Rationale: We previously showed that transgenic mice expressing Ca²⁺/calmodulin-dependent protein kinase II δ_C (CaMKII-TG) develop dilated cardiomyopathy associated with increased ryanodine receptors (RyR2) phosphorylation, enhanced sarcoplasmic reticulum (SR) Ca²⁺ leak and lowering of SR Ca²⁺ load. We hypothesized that phospholamban (PLN) ablation would restore SR Ca²⁺ load and prevent the decreased ventricular contractility, dilation and mortality seen in CaMKII-TG.

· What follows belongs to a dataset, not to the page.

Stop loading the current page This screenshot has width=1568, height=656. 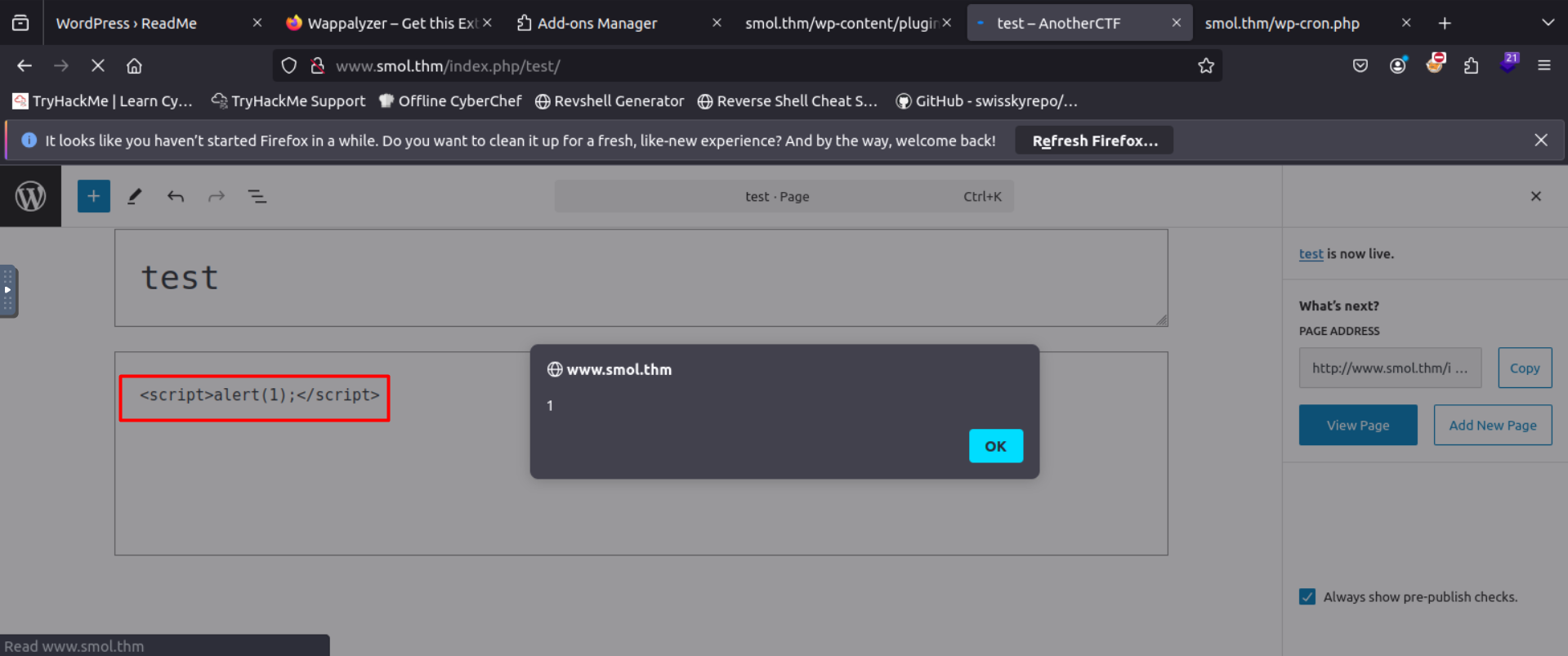coord(97,66)
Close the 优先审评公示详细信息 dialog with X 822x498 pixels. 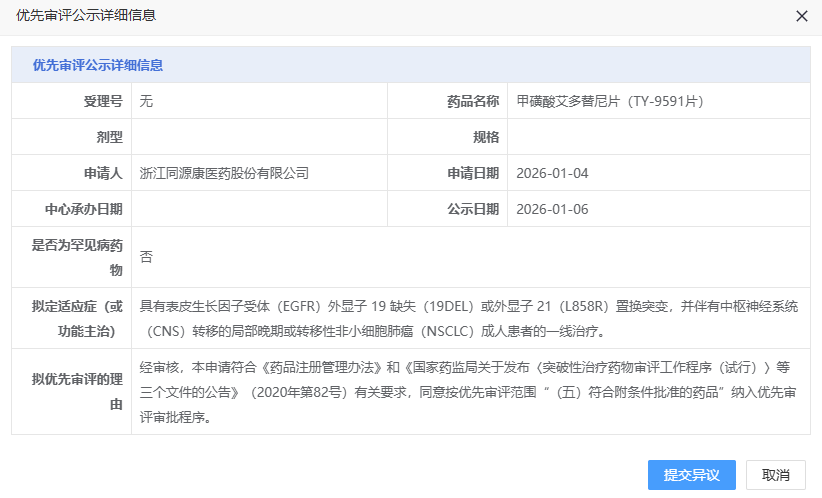click(x=801, y=16)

Objective: Our objectives were to generate CaMKII-TG mice lacking PLN, determine whether the maladaptive effects of cardiac CaMKIIδ_C expression were corrected, and establish the mechanistic basis for these changes.

Methods and Results: CaMKII-TG were crossed with PLN knockout (PLN-KO) mice to generate KO/TG mice. Myocytes from wild type (WT), CaMKII-TG, PLN-KO and KO/TG were compared. The decreased SR Ca²⁺ load and twitch Ca²⁺ transients seen in CaMKII-TG were normalized in KO/TG. Surprisingly the heart failure phenotype was exacerbated, as indicated by increased left ventricular dilation, decreased ventricular function, increased apoptosis and greater mortality. In KO/TG myocytes SR Ca²⁺ sparks and leak were significantly increased, presumably because of the combined effects of restored SR Ca²⁺ load and RyR2 phosphorylation. Mitochondrial Ca²⁺ loading was increased in cardiomyocytes from KO/TG versus WT or CaMKII-TG mice and this was dependent on elevated SR Ca²⁺ sparks. Cardiomyocytes from KO/TG showed poor viability, improved by inhibiting SR Ca²⁺ release and mitochondrial Ca²⁺ loading.

Conclusions: Normalizing cardiomyocyte SR Ca²⁺ loading in the face of elevated CaMKII and RyR2 phosphorylation leads to enhanced SR Ca²⁺ leak and mitochondrial Ca²⁺ elevation, associated with exacerbated cell death, heart failure and mortality.